An open standard under CC-BY-SA v.4 for the consistent digital representation of street parking signage restriction data from anywhere in the world. Please refer to the License.txt file for the full terms of the license, or creativecommons.org.
This is a json based specification that expresses street-parking restrictions (as found on street parking signs) in a consistent format.
The repo has two representations of the spec, being developed in parallel. One represents parking "profiles" (see below for meaning of "profile") as objects within an object. The second represents parking "profiles" as objects in an array. In both cases each "profile" that applies to the parking bay/area is a represented as a single object. Since the typical parking bay has multiple profiles, the collection of profiles are presented within an object or array, hence the two files in paralle. Ideally, we settle on the one spec.
Whooshka is making this standard openly available to encourage hackers and civic minded people around the world to build tools that digitises street parking data, as LGAs and Councils often don't have the resources to do it, or maintain it once done.
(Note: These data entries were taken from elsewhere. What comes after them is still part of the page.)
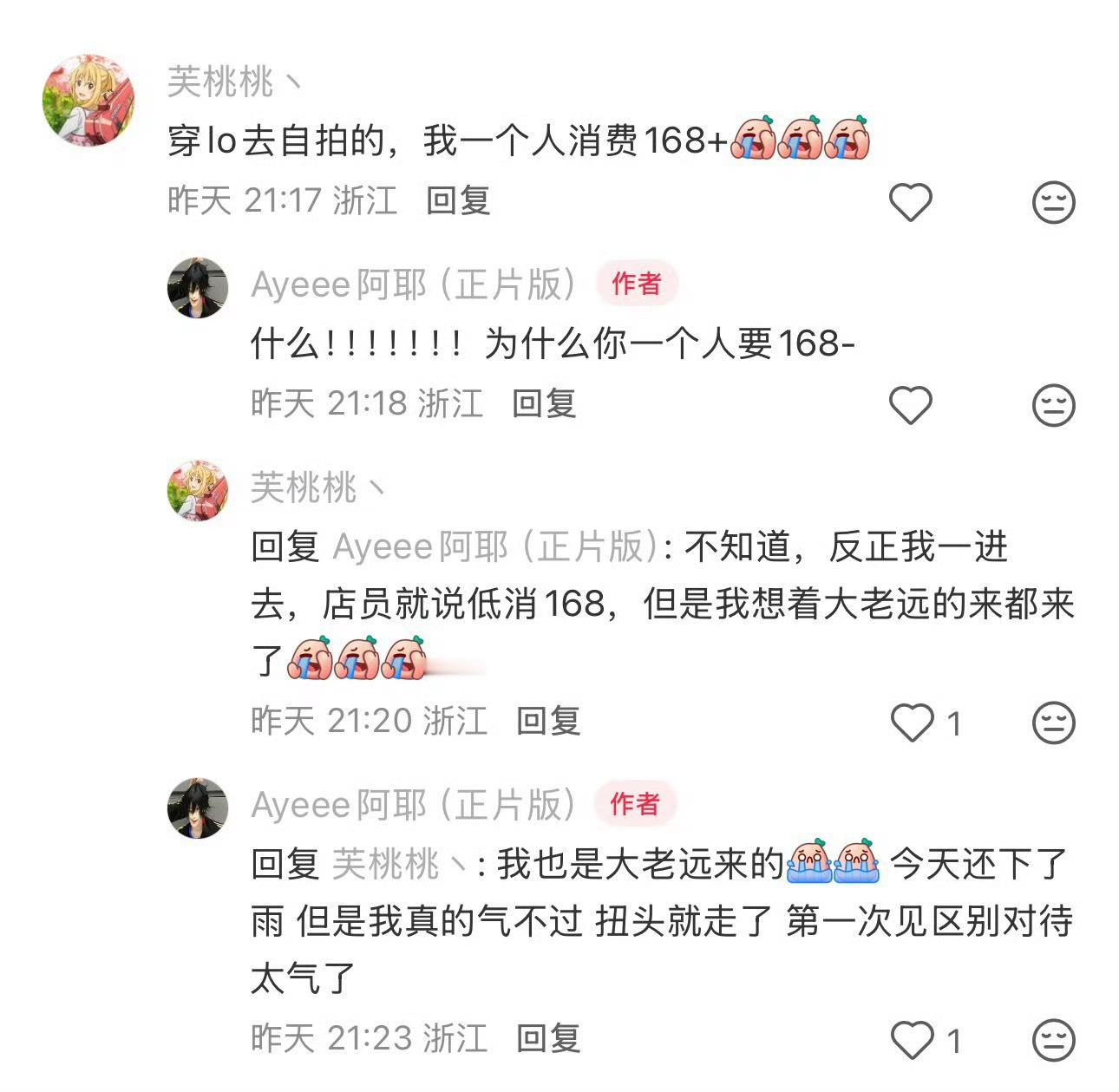This screenshot has height=1092, width=1119.
Task: Open 芙桃桃 username on top comment
Action: pyautogui.click(x=234, y=82)
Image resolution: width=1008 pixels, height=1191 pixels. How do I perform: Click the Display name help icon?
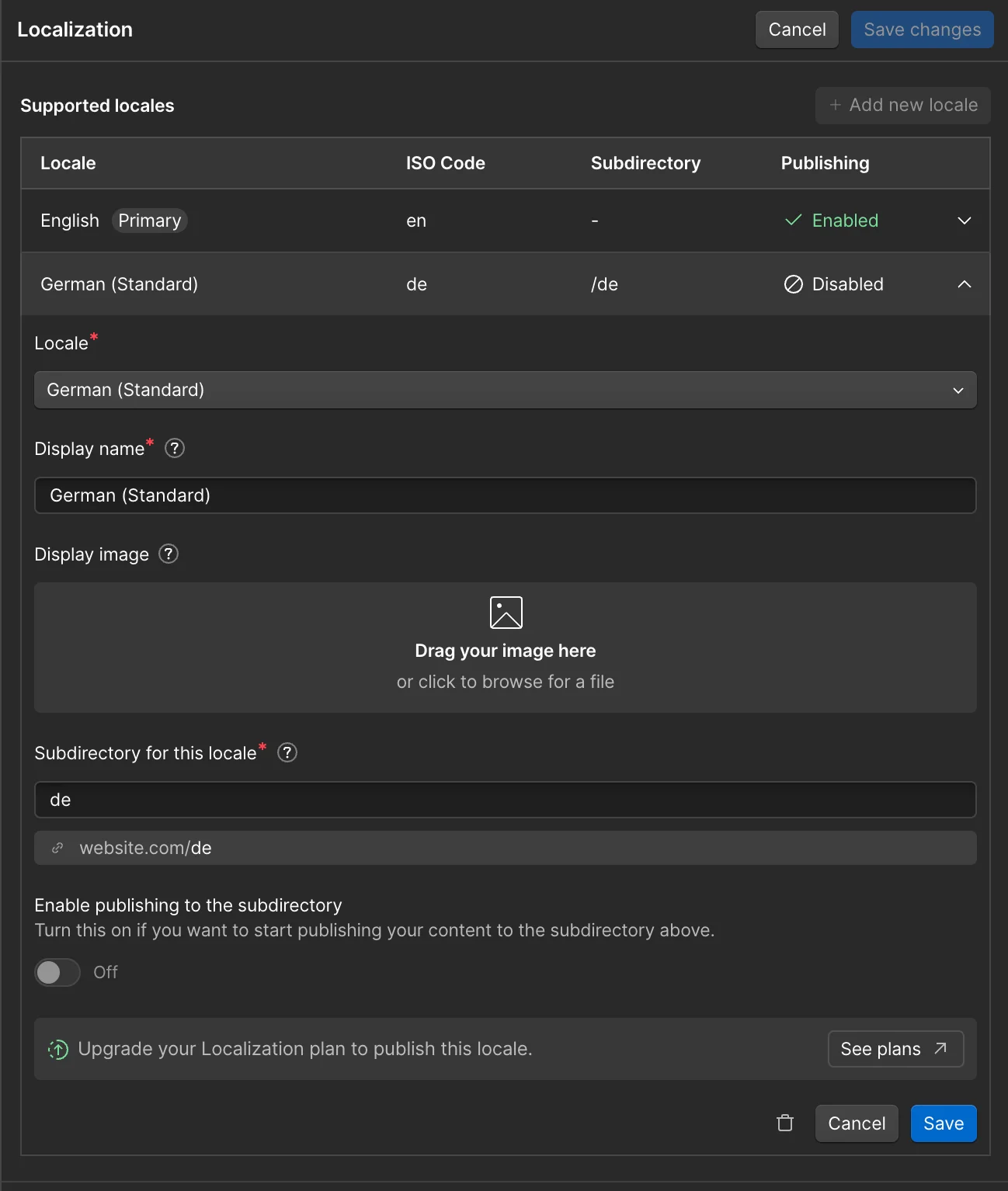175,448
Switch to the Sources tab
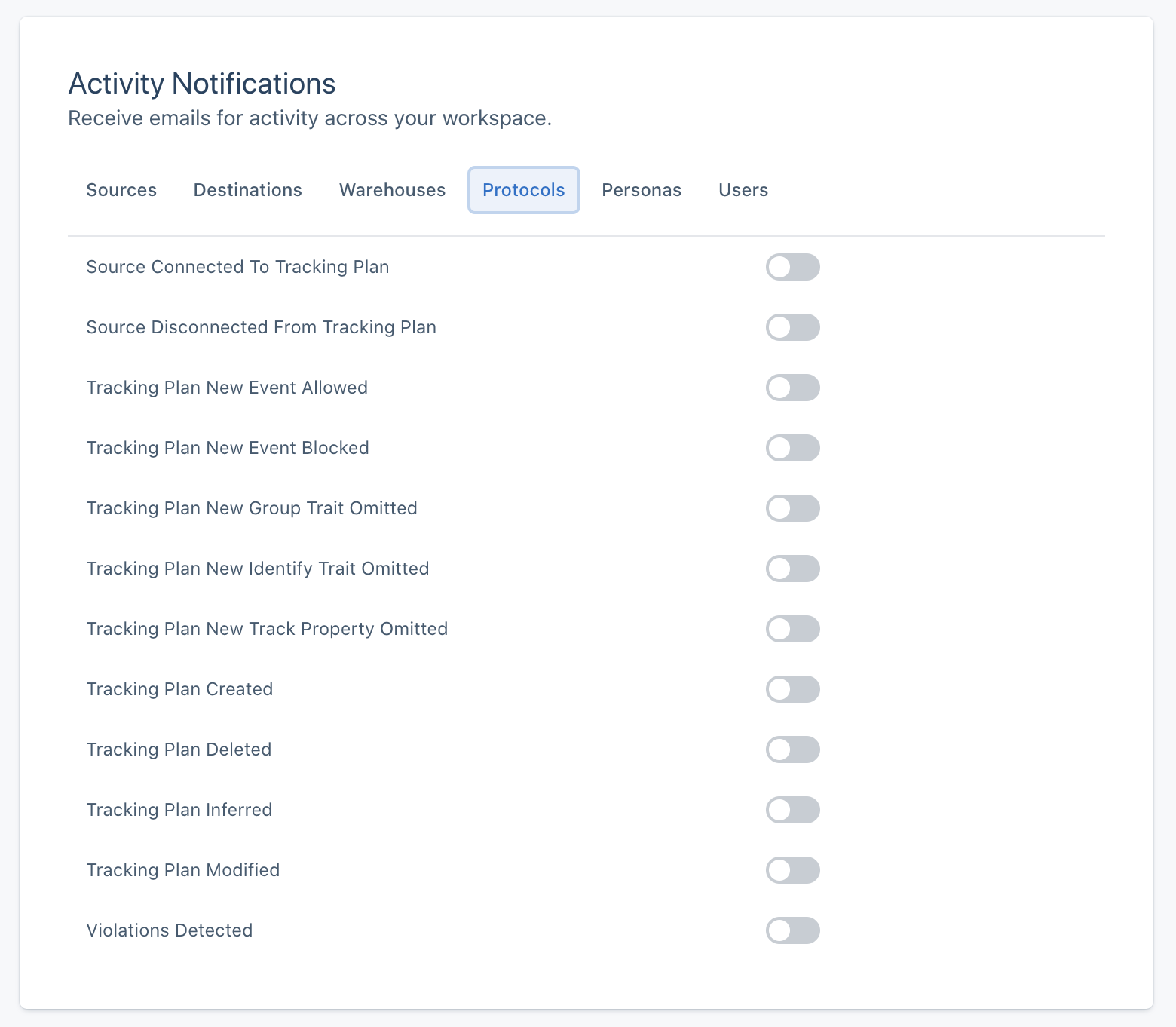1176x1027 pixels. (x=121, y=190)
In congested areas, street parking signages are often a nightmare because they have multiple "profiles". A profile is basically a restriction that applies at that place, at that precise day, date, and time, and for individuals allowed to park there. A profile could also include prohibitions from parking, standing cars, loading-only zones, etc. The reason this gets very confusing is multiple profiles may crowd a single sign, making it all but incomprehensible. By standardising the way we digitally store, parse and express this data, we can build tools and functionalities that help local governments manage and plan parking restrictions and also help digital applicatons display only contextually relevant signage data. This is what Whooshka.me does.
Take a look at whooshka.me and if our mission appeals to you, we'd love to hear from you!
All values are expressed as strings, unless they're booleans. This is done to ensure that type casting is done at the time of implementation and to reduce complexity in the standard.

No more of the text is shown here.